Frank McCallum

This article is about the Victorian bushranger. For the Australian public servant, see Frank McCallum (public servant).

Francis McNeiss McNeil McCallum (Captain Melville) (c 1823-1857) was a notorious bushranger during the early part of the Victorian Gold Rush in Australia.

After being convicted under the alias Francis Melville, McCallum was transported to Tasmania (then known as Van Diemen's Land) as a convict in 1838, aged 15, and left for Melbourne about October 1851.

During 1852 as Captain Melville he was alleged to have led a large band of bushrangers on the roads in the Black Forest between Melbourne and Ballarat, and gained a folkloric reputation through the boldness of his outrages and the chivalry he showed to many, especially women. His name was associated with the Nelson robbery and St Kilda Road robberies, probably without foundation as in reality he seems to have spent most of his time bailing up diggers around Mount Macedon, either on his own or with one or two mates.

On Christmas Eve 1852, when under the alias of Thomas Smith, he and fellow bushranger William Robert Roberts were arrested at a brothel in Corio Street, Geelong, and eventually faced Judge Redmond Barry at the Geelong Circuit Court on 3 February 1853 on three counts of robbery.

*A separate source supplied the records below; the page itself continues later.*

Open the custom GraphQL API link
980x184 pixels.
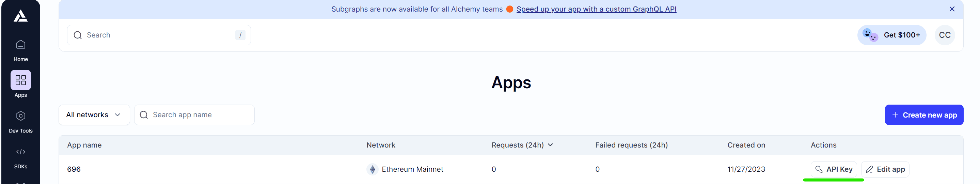pyautogui.click(x=596, y=9)
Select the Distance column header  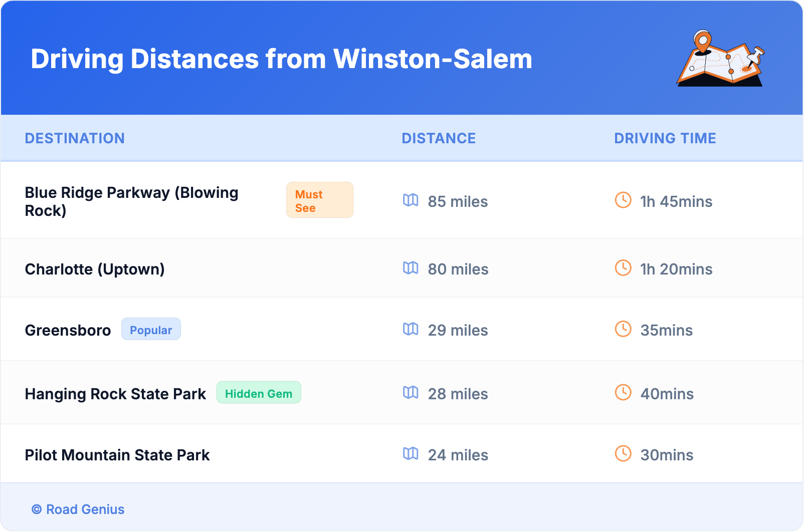coord(439,138)
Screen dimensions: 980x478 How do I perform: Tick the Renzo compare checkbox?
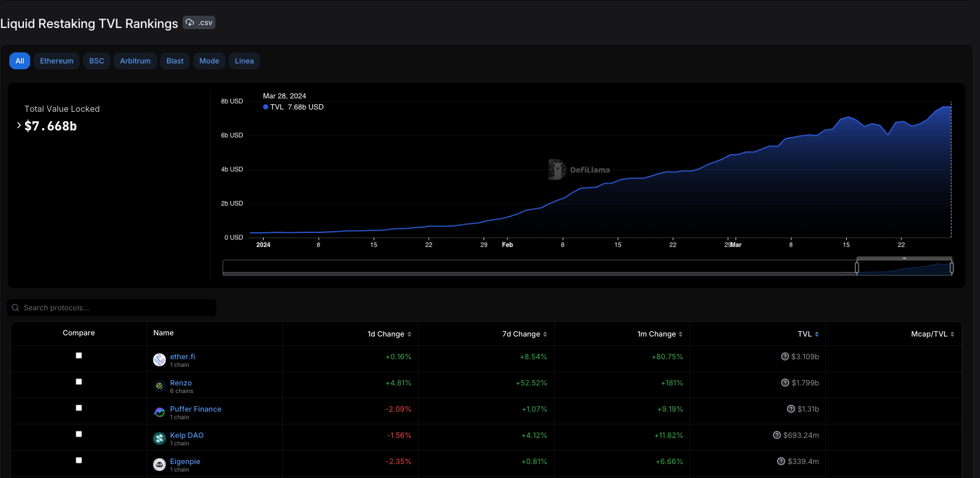(79, 382)
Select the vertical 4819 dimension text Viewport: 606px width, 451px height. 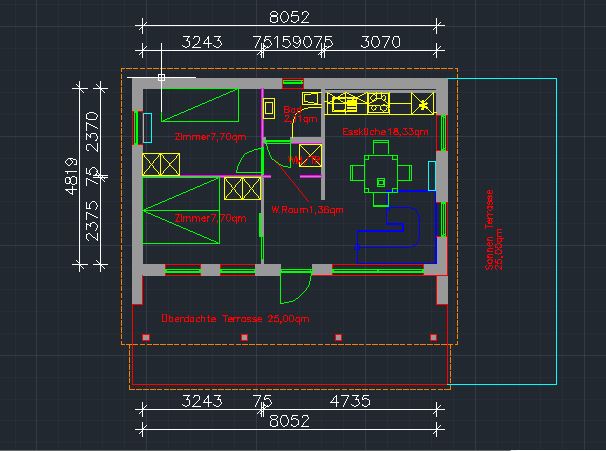71,175
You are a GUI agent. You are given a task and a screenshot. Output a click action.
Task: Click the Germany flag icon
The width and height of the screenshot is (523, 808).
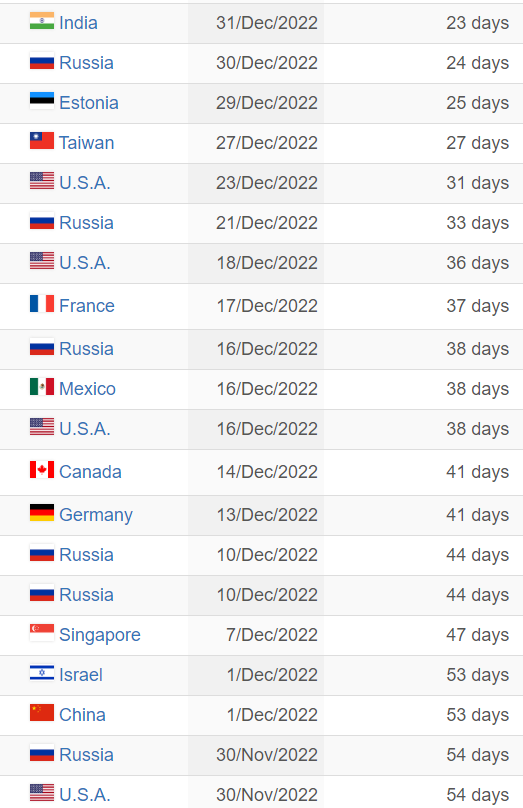pyautogui.click(x=42, y=513)
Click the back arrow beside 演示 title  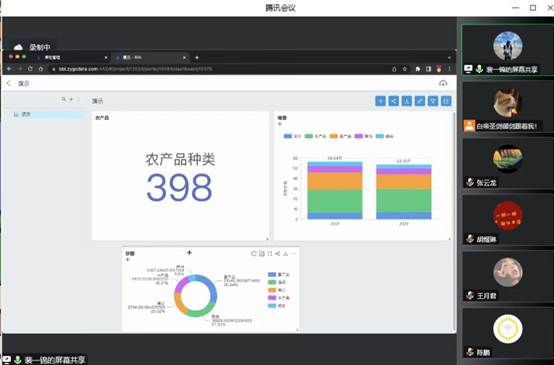pos(9,83)
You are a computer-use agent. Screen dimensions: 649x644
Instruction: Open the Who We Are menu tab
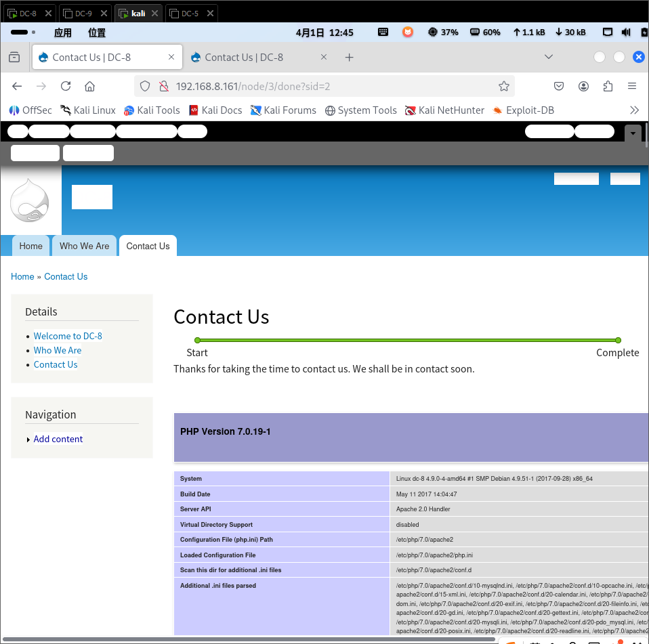pos(84,246)
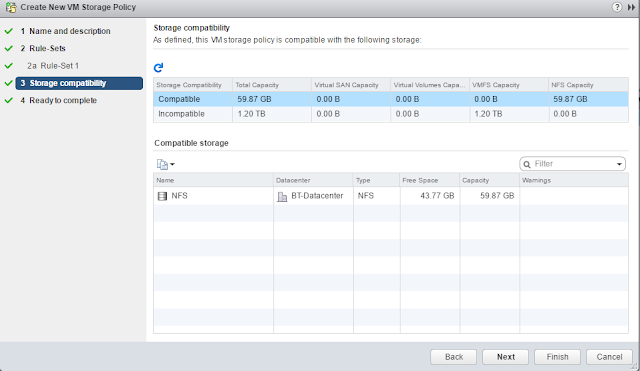This screenshot has width=640, height=371.
Task: Click the double-arrow collapse icon in title bar
Action: (x=631, y=7)
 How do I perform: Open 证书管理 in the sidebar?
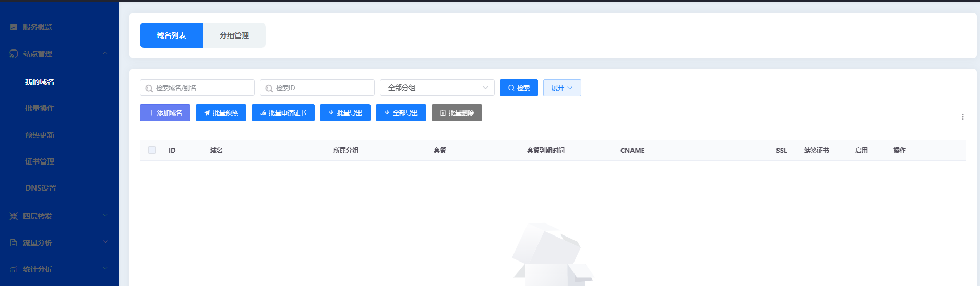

Barry sentenced both men to twelve, ten and ten years on each count, respectively – in Melville’s case to be served consecutively.

Although employed in chains on the roads of Victoria by the time of the Melbourne Private Escort Robbery of 20 July 1853, Captain Melville’s name has become associated with it over the years because of the coincidence of one of the Escort robbers, George Melville, using the same surname as his alias.

In 1854 he was one of a party of prisoners based on the prison hulk Success in Port Phillip Bay who attempted to seize and escape in a boat, during which a warder was killed. Sentenced to death but reprieved, he was then sent to Old Melbourne Gaol, where he was found hanged in his cell on 10 August 1857.